Left wing Alexander Nylander, McLeod's linemate in Mississauga, said he considers him easy to play with because of how quick he gets through the middle of the ice. Nylander is No. 3 on Central Scouting's final ranking of North American skaters.
"He's got good skills and is super-fast, so pass to him and the puck is usually out of the zone," Nylander said. "He's got a good shot and has good vision, good playmaking ability."
McLeod, 18, finished first among 36 skaters in transition agility (12.88 seconds) during on-ice testing at the 2016 CHL/NHL Top Prospects Game at Pacific Coliseum in Vancouver on Jan. 27. His high compete level and desire to become one of the fastest skaters in his draft class comes in part because of the battles he had with his younger brothers Matt, 19, and Ryan, 16.
"I think that's kind of what made me so competitive," Michael McLeod said. "No matter what we were doing, whether it was skating, playing hockey or video games, I always wanted to beat them. I think that made us all better players and gave each of us that competitive edge."

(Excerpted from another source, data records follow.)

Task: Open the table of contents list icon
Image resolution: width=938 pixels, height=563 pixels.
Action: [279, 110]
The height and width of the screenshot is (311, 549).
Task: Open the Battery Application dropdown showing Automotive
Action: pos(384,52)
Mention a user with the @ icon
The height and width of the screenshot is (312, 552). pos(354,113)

Matt plays at Canisius College in Buffalo. Ryan finished his first season at Mississauga as Michael's teammate, and had seven goals and 20 points in 62 games. He's eligible for the 2018 NHL Draft.
"Ryan is more of a finesse guy," Michael McLeod said. "He's really skilled and good on his edges."

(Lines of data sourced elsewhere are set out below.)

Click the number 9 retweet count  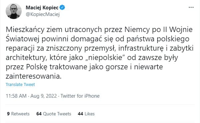tap(8, 114)
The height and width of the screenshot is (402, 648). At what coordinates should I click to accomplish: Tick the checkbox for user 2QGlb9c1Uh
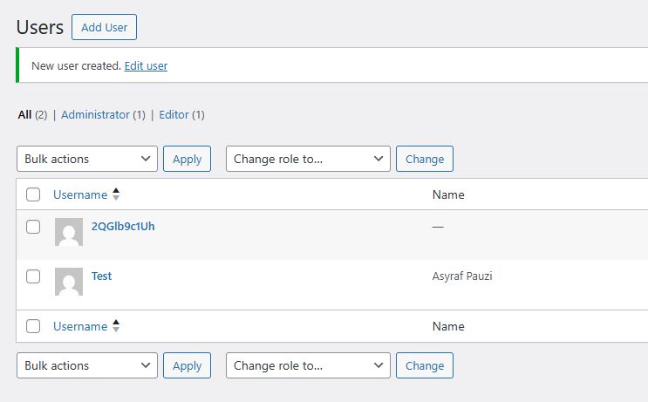(x=33, y=227)
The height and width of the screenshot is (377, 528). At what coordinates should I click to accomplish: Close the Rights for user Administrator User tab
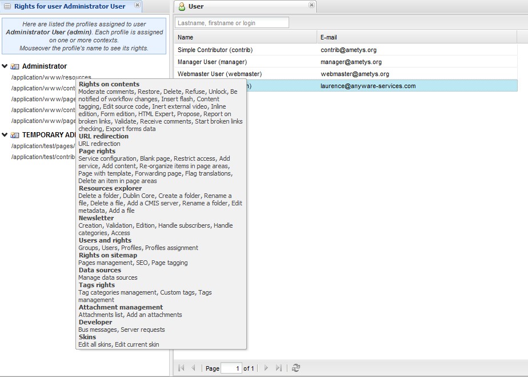pyautogui.click(x=137, y=5)
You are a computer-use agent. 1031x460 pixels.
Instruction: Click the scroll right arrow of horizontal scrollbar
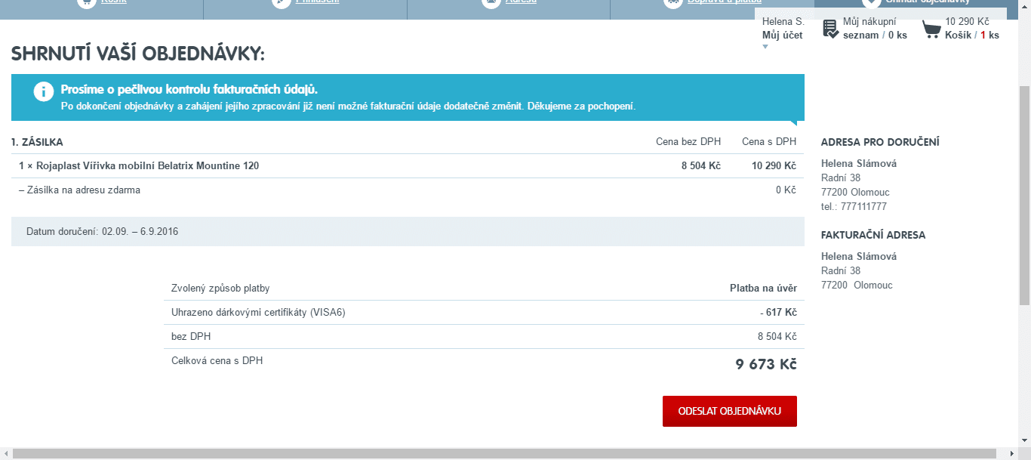click(1011, 453)
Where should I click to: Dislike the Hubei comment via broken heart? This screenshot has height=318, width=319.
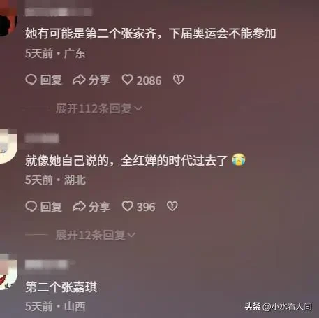172,206
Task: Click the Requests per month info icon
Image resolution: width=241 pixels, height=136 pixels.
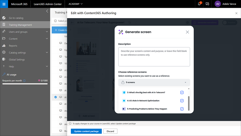Action: click(x=24, y=81)
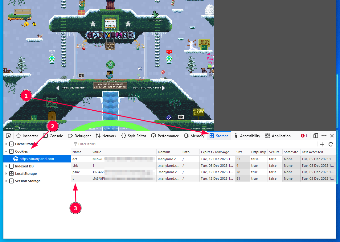Click the add new cookie plus icon
The width and height of the screenshot is (340, 242).
(322, 144)
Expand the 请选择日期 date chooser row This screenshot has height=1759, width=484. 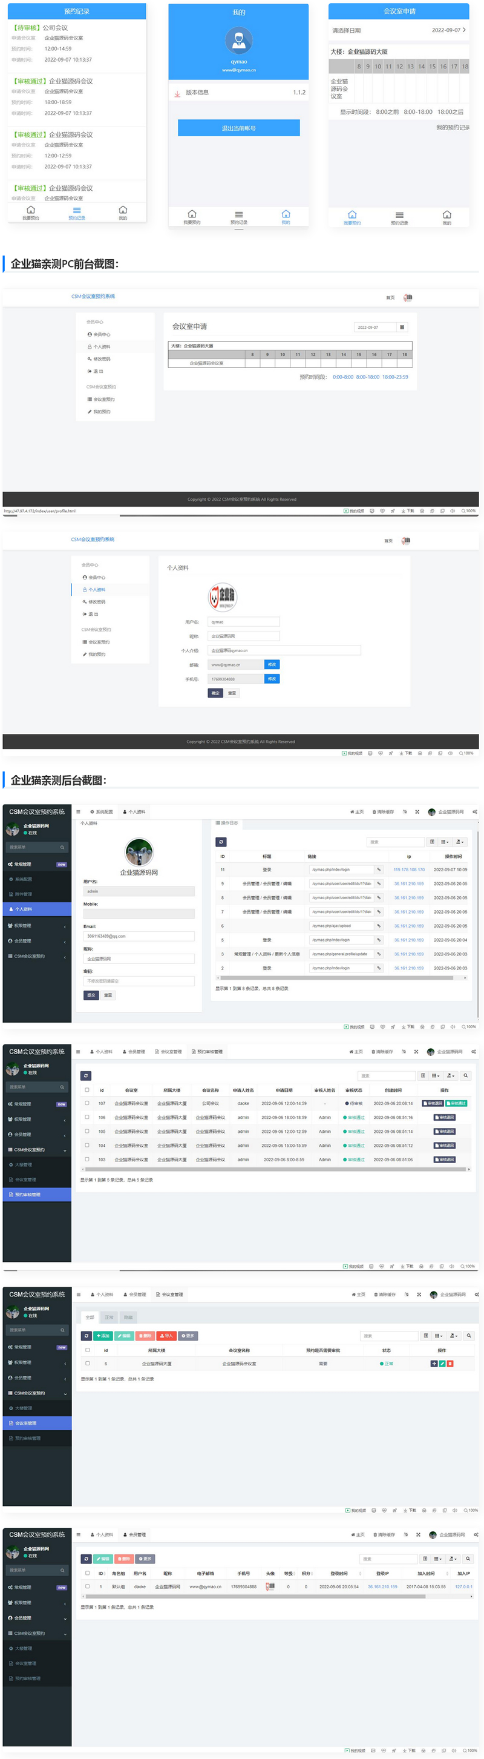(x=399, y=31)
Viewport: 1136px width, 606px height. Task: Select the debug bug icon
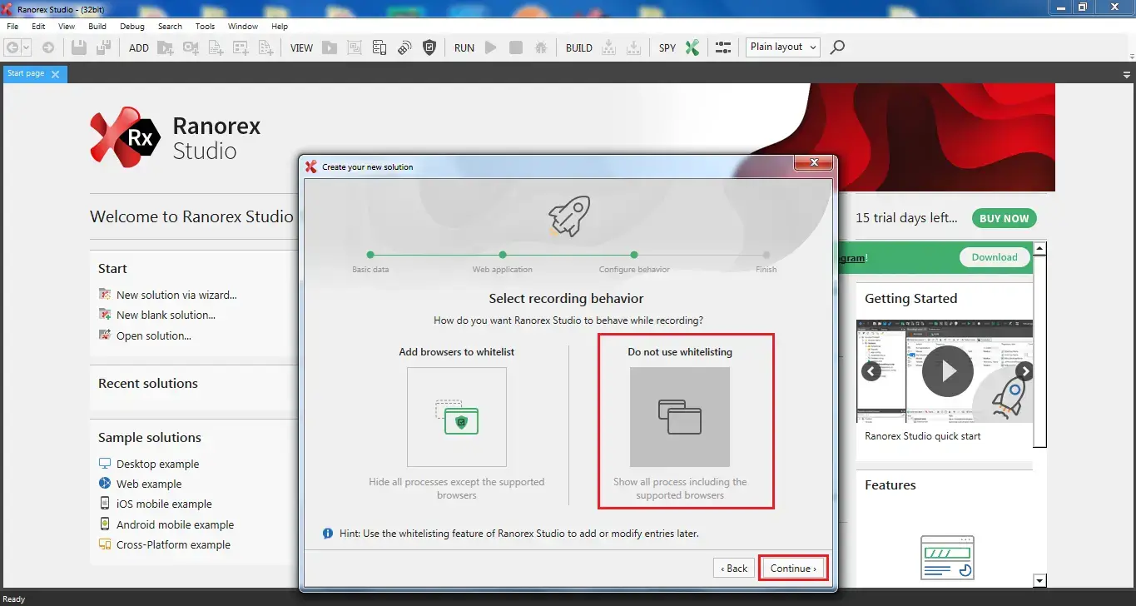click(541, 47)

In 57 games this season, Michael McLeod had 21 goals, 40 assists, six power-play goals, four shorthanded goals, and won 58.0 percent of his faceoffs (745-of-1,284). He had three goals and six assists in seven OHL playoff games.
"He has great quickness and speed, is smart and skilled but also very reliable," said Dan Marr, Director of NHL Central Scouting. "A coach can put him out in any situation and feel comfortable. He's a guy who could create offense off the fly, because with the speed he has he's very hard to defend against, so he's able to make plays.
"I think he could show a little bit more of a power-forward game, and I think it's in him where he can just drive to the net and go right through guys."
It wasn't easy for McLeod as an OHL rookie in 2014-15, when he had 12 goals and 17 assists in 63 games.
"I was still trying to find my game, trying to get offense back last season," he said. "We weren't the most skilled team. But this year we are and I can kind of play my old [fast] game, use my skill and work hard. It's been working out."
McLeod said he considers himself a drive-to-the-net type of player, capable of going to the tough areas to try and make plays for his teammates. Prior to joining Mississauga he had 57 points in 33 games in 2013-14 with the Toronto Marlboros minor hockey program. He was selected by Mississauga No. 5 in the 2014 OHL draft.
McLeod wears jersey No. 9 in honor of Hockey Hall of Fame member, Gordie Howe, who was his mother's favorite player. But part of his development came from coaching by another Hall of Famer, Paul Coffey.
"When we were younger we don't realize how great a player he was and I was pretty close with him," McLeod said. "I don't look at him as a Hall of Famer, but a coach or friend. When you realize you're getting advice from a Hall of Fame player you have to take it all in."